During their first year, the league mounted a campaign to exclude Japanese and Koreans from America. Under pressure from the league, the San Francisco Board of Education ruled that all Japanese and Korean students would join the Chinese at the segregated Oriental School established in 1884. 93 Japanese students attended the 23 San Francisco public schools and out of those 93 students, 25 of them were born in the United States.
             In 1907, President Theodore Roosevelt negotiated the "Gentlemen's Agreement" with Japan. The Japanese government agreed to stop issuing passports to laborers, which slowed down the immigration to the United States and America agreed to not legislate against the Japanese, sparing them their pride. The Japanese valued their pride above all else in their culture. Americans thought this would stop the growth of Japanese in America but they were wrong. After the "Gentlemen's Agreement" was passed, it was still okay for Japanese wives and children to come over to America. . Japanese males started to come over illegal and the Japanese that were in America started to reproduce. This agreement was the first of many anti-Japanese sentiments, which would haunt the immigrants, making them second-class citizens. The whites didn't want to see anymore Japanese in the United States. They wanted the Asian population to decrease and not increase.
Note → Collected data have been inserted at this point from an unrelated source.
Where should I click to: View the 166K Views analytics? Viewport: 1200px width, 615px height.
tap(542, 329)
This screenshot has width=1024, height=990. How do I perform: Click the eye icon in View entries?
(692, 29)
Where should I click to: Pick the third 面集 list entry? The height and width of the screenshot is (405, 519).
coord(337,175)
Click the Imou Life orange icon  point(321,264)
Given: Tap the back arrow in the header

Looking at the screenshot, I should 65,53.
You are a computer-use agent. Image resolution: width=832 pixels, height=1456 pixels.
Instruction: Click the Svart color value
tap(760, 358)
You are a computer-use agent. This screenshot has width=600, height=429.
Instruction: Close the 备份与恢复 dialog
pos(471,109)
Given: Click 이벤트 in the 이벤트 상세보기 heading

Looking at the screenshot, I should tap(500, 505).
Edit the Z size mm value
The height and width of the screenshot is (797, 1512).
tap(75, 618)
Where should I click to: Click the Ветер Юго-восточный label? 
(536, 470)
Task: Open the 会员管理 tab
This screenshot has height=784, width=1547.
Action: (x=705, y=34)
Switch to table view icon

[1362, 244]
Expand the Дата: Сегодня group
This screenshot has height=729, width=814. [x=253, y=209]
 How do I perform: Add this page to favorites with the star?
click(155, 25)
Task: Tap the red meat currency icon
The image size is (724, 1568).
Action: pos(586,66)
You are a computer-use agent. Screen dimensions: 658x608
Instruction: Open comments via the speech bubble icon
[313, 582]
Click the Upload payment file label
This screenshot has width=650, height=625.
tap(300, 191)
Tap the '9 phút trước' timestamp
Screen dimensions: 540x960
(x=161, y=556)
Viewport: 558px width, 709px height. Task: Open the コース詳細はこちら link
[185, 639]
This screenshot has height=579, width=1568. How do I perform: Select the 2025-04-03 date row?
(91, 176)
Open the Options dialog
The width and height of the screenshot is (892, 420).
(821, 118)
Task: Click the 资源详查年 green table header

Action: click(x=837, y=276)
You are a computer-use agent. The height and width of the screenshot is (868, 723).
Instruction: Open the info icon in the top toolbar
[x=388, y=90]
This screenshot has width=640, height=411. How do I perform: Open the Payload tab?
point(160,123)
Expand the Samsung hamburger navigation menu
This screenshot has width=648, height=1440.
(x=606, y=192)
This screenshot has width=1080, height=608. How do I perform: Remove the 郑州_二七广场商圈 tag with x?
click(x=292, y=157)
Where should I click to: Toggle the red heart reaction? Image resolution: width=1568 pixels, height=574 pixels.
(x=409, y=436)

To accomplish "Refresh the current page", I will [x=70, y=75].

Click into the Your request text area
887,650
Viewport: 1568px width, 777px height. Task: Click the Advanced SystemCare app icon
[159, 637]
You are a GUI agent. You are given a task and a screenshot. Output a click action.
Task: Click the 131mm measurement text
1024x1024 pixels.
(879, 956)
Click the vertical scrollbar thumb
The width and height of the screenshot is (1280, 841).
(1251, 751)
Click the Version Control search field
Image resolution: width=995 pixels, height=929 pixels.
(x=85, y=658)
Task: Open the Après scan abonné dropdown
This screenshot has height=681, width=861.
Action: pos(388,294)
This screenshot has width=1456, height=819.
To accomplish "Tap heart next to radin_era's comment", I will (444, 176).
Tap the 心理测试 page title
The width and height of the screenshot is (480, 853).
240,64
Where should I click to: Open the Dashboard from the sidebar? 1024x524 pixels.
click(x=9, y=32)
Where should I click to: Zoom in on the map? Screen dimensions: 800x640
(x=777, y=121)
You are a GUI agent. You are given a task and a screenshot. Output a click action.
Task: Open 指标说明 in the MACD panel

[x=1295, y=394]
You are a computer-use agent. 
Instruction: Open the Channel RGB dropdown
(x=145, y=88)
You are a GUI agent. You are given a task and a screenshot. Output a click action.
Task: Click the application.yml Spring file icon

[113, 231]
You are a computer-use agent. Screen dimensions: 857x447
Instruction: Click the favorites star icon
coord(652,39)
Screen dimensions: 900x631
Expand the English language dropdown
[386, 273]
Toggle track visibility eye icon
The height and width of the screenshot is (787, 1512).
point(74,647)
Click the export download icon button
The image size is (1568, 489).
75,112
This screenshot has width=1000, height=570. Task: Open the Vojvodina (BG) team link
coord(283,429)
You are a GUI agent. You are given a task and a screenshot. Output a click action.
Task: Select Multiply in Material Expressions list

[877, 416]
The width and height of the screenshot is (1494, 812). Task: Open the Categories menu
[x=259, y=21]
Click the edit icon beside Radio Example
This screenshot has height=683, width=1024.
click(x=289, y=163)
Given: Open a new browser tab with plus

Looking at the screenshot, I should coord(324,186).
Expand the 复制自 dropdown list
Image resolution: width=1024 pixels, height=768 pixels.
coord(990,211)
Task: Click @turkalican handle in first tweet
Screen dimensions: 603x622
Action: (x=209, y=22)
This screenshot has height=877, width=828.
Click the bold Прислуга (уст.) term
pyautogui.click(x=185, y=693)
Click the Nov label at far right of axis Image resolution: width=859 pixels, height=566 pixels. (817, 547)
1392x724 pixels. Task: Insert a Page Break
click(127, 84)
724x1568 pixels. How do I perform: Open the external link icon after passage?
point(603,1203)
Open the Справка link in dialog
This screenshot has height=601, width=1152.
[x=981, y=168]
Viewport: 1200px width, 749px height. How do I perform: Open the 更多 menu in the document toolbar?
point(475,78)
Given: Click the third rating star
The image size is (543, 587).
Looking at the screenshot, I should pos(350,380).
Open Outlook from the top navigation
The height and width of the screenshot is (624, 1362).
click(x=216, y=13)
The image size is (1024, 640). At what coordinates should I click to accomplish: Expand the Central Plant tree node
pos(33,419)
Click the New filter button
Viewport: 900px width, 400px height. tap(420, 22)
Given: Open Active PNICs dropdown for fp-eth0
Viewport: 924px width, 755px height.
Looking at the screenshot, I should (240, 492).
             The United States passed the "Lady's agreement." This law said that Japanese could not bring their wives over from Japan. From 1908 to 1924, many Japanese women immigrated to the United States, some as "picture brides." "Picture brides" were like mail order brides. The "Lady's Agreement" stopped all Japanese females from coming to the United States. Without their wives in America, this meant that Japanese males had to be bachelors if they didn't already have someone. The United States figured that if the Japanese males didn't have their wives with them, they wouldn't be able to reproduce and the population would decrease from there.